■ Given data ■
START
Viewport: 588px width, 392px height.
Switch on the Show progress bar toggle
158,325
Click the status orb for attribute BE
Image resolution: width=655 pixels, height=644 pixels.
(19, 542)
END
Please rewrite the records above as a numbered list, leaving out any blank lines.

1. Viewport: 588px width, 392px height.
2. Switch on the Show progress bar toggle
3. 158,325
4. Click the status orb for attribute BE
5. Image resolution: width=655 pixels, height=644 pixels.
6. (19, 542)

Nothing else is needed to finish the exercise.